Pas de piston chez les cétacés
A mi-chemin entre pédagogie et stand-up, Jon Kershaw mime les situations et poursuit, intarissable. Ses conférences rapportent peu au Marineland d'Antibes, qui est le plus grand d'attraction marin d'Europe et l'un des sites touristiques les plus visités de la Côte d'Azur française.
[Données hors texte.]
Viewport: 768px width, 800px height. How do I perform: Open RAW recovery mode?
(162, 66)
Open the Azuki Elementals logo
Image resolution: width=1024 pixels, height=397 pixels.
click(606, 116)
Mais en ces temps de tourmente pour les delphinariums, sous pression depuis un arrêté français de mai 2017 interdisant la reproduction en captivité et régulièrement critiqués par les défenseurs des animaux, le parc mise sur ces conférences pour démontrer l'importance du relationnel avec les animaux. «Les animaux sont la priorité», si le courant ne passe pas, «on va ailleurs», confie Elodie, une soigneuse. L'apprentissage se fait par le renforcement positif : l'animal est stimulé et encouragé, sans nourriture comme récompense mais avec ce qu'il affectionne le plus, un jeu, des chatouilles, etc, expliquent les soigneurs.
On retiendra donc qu'il n'y a pas de promotion à l'ancienneté chez les cétacés, pas de piston, tout est affaire de dominance, «et je ne vous parle pas de violence physique», souligne Jon Kershaw : «Une fois que c'est bien établi, on peut l'utiliser, et passer par les dominants qui entraînent les autres derrière eux». Idem en entreprise, selon lui. Mieux vaut aussi pratiquer une «communication active» comme dans le monde animal, et savoir se passer de l'email.
«Il y a des inconvénients à travailler avec des animaux intelligents - tous les responsables en ressources humaines vous le diront, nous avons les mêmes ! L'avantage avec les animaux, c'est qu'ils sont cash. Faire la grosse voix avec eux, ça ne marche pas !», conclut-il.